Yannis and his wife had their first and last real date at the age of seventeen at Lake Kournas in Crete. They skirted past acres of ocean in a beeline for one clear disc of lake, the only one on the whole island — all that land, and they headed for one tiny hole in it. This is what it is to fall in love, he said, there is a world of firm ground but we go for the gap. We aim for vertigo. In that lake were the inverted White Mountains, whiter and cleaner in the water than they were out, as if the mountains themselves were a crude afterthought.
He and his wife dived in for the mountains, thinking they would find them together. Love makes you very optimistic, he said. An intense day of basking on volcanic rock and slipping into water as pedaloes wove by, a few hours spent burning up with love and enduring the downsides of heat, of midges swarming to one’s warm parts, and by the next day she was pregnant. They married so quickly they never had time for another date, and then their son Akis was born. Akis, who sprung from that day like the infamous Lady of the Lake, who purged Kournas of its sins. Yannis is romantic, like you; when he says that love makes us optimistic, he says so as if we are right to be optimistic. In a way he reminds me of you, and I think you would like him.

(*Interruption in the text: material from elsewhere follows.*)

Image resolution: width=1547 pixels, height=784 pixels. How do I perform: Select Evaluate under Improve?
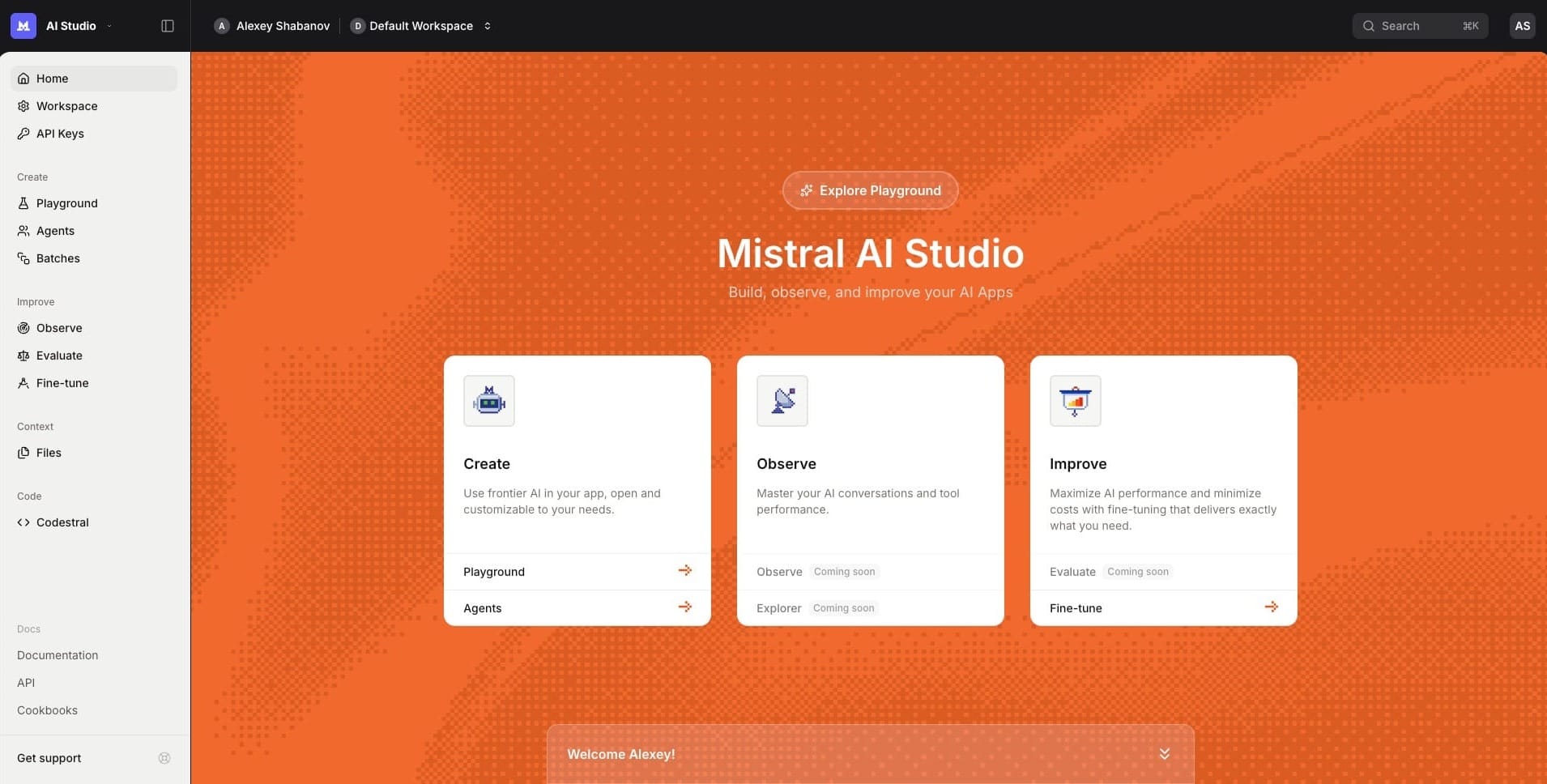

This was his turn; when it came to mine I told him about the night Nicolas and I spent locked in the Royalty Theatre in the West End, a night that stands out, one I spent a lot of time thinking about yesterday after I wrote what I wrote. It was October I think, or November, 1976. Nicolas and I went to this theatre, where he was doing the lighting for their programme of perpetual failures. He worked there for nothing to get experience, which meant he stood on a platform show after show training a light on a cast of disconsolate actors who played to a near-empty auditorium. One night I met him there after a show and he brought me in to wait while he packed up. I went to his platform and he introduced me (as if to friends) to the new electric spotlights and tried to explain to me about lumens and foot-candles, gobos, the projection of a crescent moon onto the black backdrop of the stage. And while we were there the theatre was locked. The caretaker came in and turned off the main auditorium lights, and we saw him from our perch and said nothing.